Yaralanmanın şiddeti belirlendikten sonra uygulanması gereken temel adımlar:
1. Hastanın hastaneye yatırılması – olayın detaylı anlatımı, alınan madde ve miktarının tespiti.
2. Görüntüleme (CT) ve gerekirse endoskopi – hasarın kapsamını görmek.
3. Sıvı ve elektrolit desteği – ağızdan alınamıyorsa damar yolu ile serum takviyesi.
4. Cerrahi müdahale – organ delinmesi varsa.
Uzman, “Erken ve iyi bir bakım ile hastalar tamamen iyileşebilir. Ancak geç kalındığında yemek borusunda darlık, fistül ve hatta kanser riski artar” şeklinde uyarıda bulundu.

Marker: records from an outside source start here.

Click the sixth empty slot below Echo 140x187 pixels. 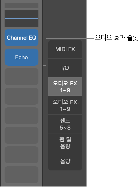pyautogui.click(x=21, y=175)
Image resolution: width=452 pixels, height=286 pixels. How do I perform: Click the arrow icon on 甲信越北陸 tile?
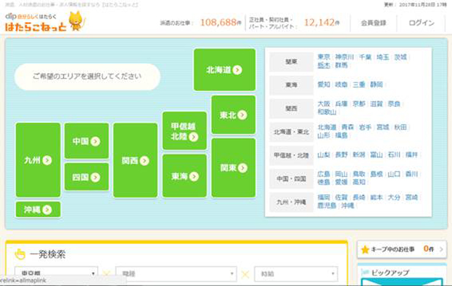click(x=194, y=137)
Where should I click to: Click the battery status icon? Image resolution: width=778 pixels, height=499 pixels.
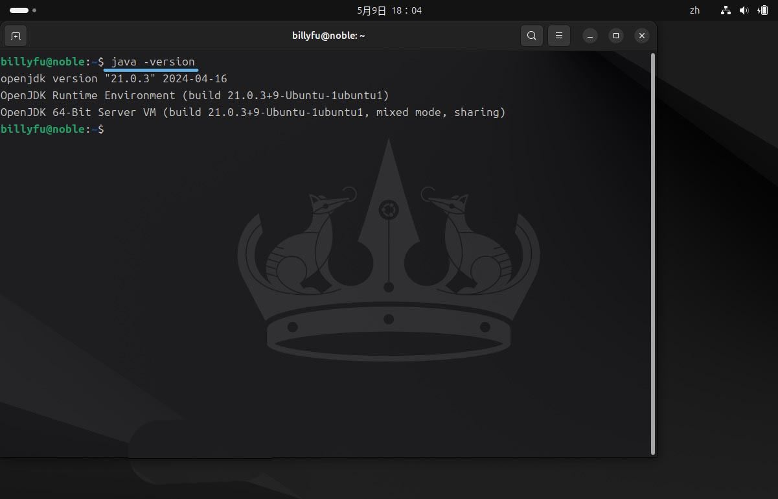pos(762,10)
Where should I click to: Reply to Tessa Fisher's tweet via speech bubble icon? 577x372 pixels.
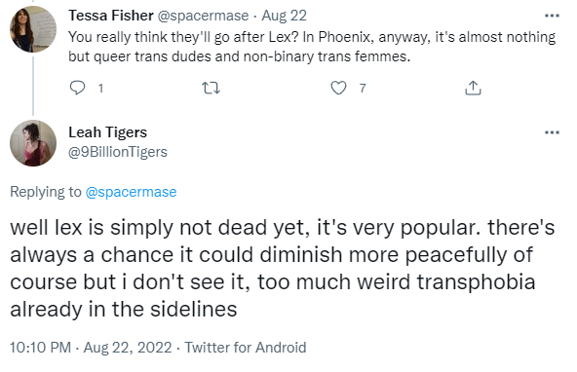pyautogui.click(x=77, y=89)
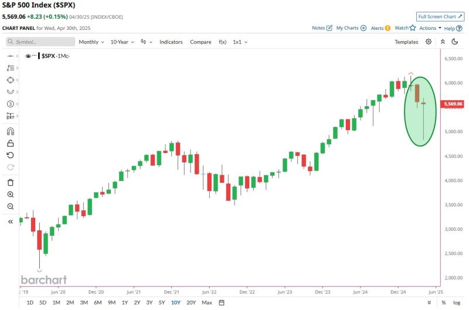Screen dimensions: 469x310
Task: Collapse the left drawing tools sidebar
Action: (10, 222)
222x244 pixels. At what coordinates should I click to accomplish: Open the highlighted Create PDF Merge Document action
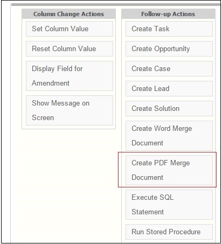pyautogui.click(x=169, y=170)
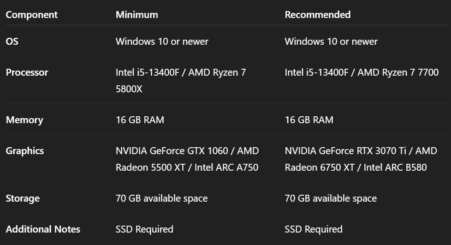
Task: Select the Processor row label
Action: [27, 72]
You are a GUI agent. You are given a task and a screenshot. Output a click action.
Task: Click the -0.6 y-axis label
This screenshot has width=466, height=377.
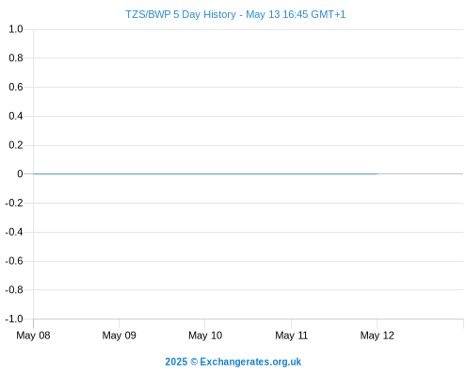[x=14, y=261]
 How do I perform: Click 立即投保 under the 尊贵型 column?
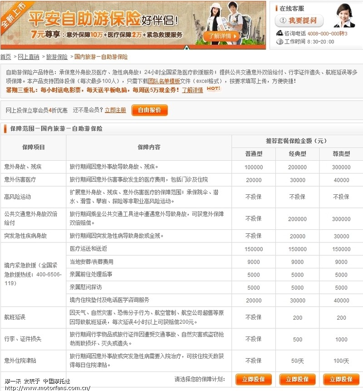click(x=341, y=379)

Bu yüzden hastaların düzenli takibi ve periyodik endoskopi kontrolleri kritik öneme sahiptir.
Kimyasal temizlik maddelerinin mutfak ortamında gıdalarla temas etmesini önlemek için alınabilecek basit ama etkili önlemler:
– Kimyasalları kapağı sıkı ve etiketli kaplarda saklamak.
– Mutfak dolaplarında, temizlik ürünlerini yemek eşyalarından ayrı bir bölmede tutmak.
– Plastik şişe gibi gıda ambalajları içinde kimyasal bulundurmak yerine, orijinal ambalajlarını kullanmak.
– Çocukların ve evcil hayvanların erişemeyeceği yüksek raflarda muhafaza etmek.
– Kullanım sonrası kalan kimyasalı hemen boşaltıp, bol suyla yıkamak.
Prof. Dr. Akarsu, “Su şişesi gibi gıda algılayıcı kapların içine kimyasal koymak, felaketin kapılarını aralar. Böyle bir durum oluşursa, derhal en yakın sağlık kuruluşuna başvurulmalı” dedi.
Unutmayın: Mutfak, aile bireylerinin en çok vakit geçirdiği yerlerden biridir. Bu alanı kimyasal maddelerden arındırmak, ciddi sağlık sorunlarını önlemenin en etkili yoludur.